(Pixel coordinate grounding data)

________

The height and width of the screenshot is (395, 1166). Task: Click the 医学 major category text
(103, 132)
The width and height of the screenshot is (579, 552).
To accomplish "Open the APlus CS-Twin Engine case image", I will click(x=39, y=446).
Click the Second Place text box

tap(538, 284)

________

→ **Brief**
All entries should be given again precisely as they appear above.

→ **Result of this exercise**
The height and width of the screenshot is (395, 1166). Task: Click the 医学 major category text
(103, 132)
The width and height of the screenshot is (579, 552).
To accomplish "Open the APlus CS-Twin Engine case image", I will click(x=39, y=446).
Click the Second Place text box

tap(538, 284)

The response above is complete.